### Source document
begin

Nerds of a Feather Spock Together.
I crack myself up.
Anyway.
I was confronted the other day with the inescapable fact that someone whom I take very seriously was unaware that I had any interest whatsoever in science fiction. That worries me a little, considering that the bulk of my works-in-progress falls to one degree or another under that genre. (My plan is to have The Siren out some time this year. I call it scifi-lite, and some people have asked me whether or not it might actually be urban fantasy, but they hadn’t read the ending yet.) But in going back over my blog posts and general internet presence, I realize that I really don’t talk about science fiction.
That’s a problem, since – as indicated above – nerds of a feather must Spock together, and it’s hard for nerds of my feather to find me if I’m wearing my fantasy-camo.

end

### Dataset content

begin

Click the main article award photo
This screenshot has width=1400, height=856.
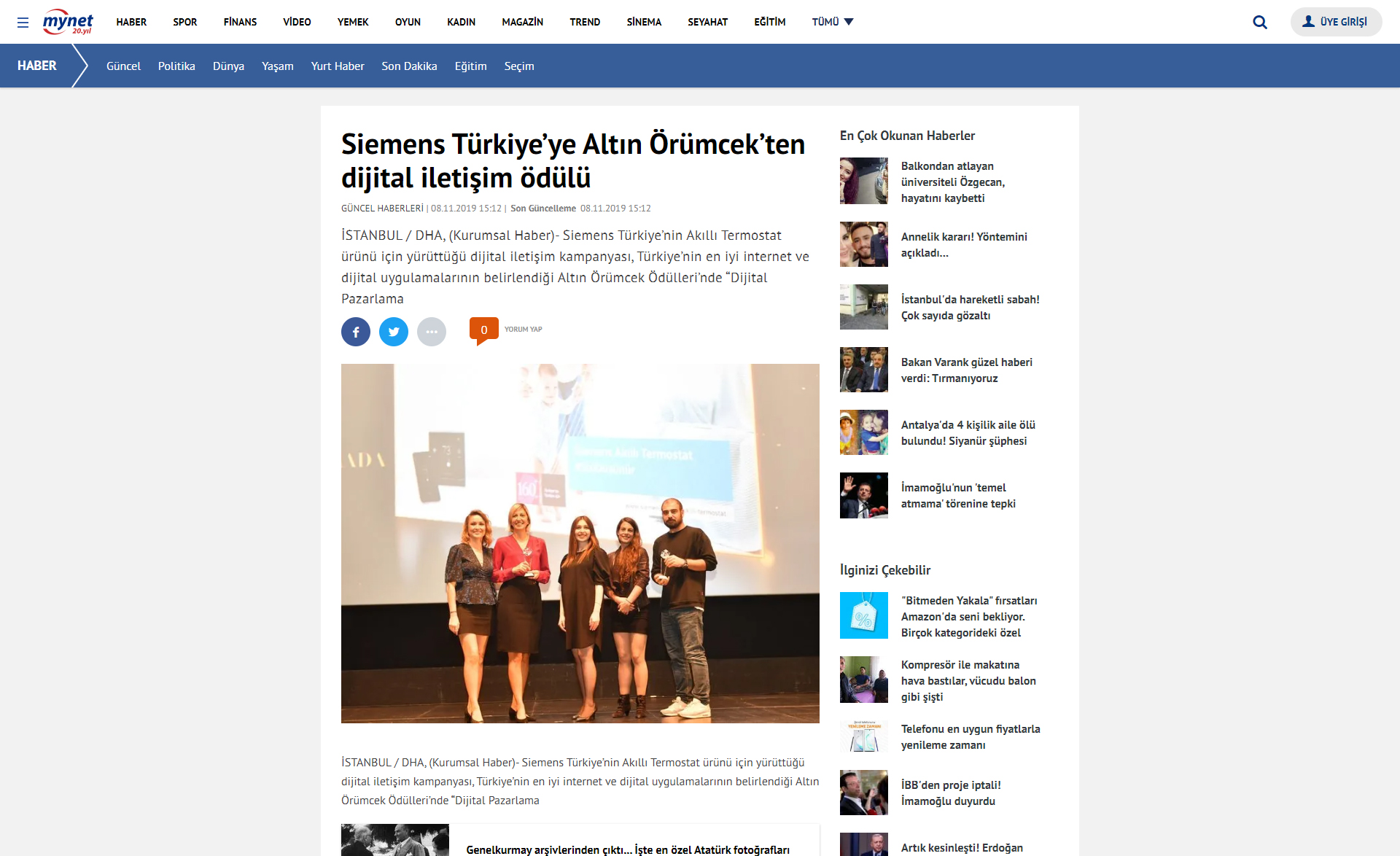point(580,543)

end

### Short task
Rewrite the passage of the science fiction text starting with "That’s a problem, since" and going on through "wearing my fantasy-camo.", replacing "fantasy-camo" with "fantasy disguise".

### Answer in full
That’s a problem, since – as indicated above – nerds of a feather must Spock together, and it’s hard for nerds of my feather to find me if I’m wearing my fantasy disguise.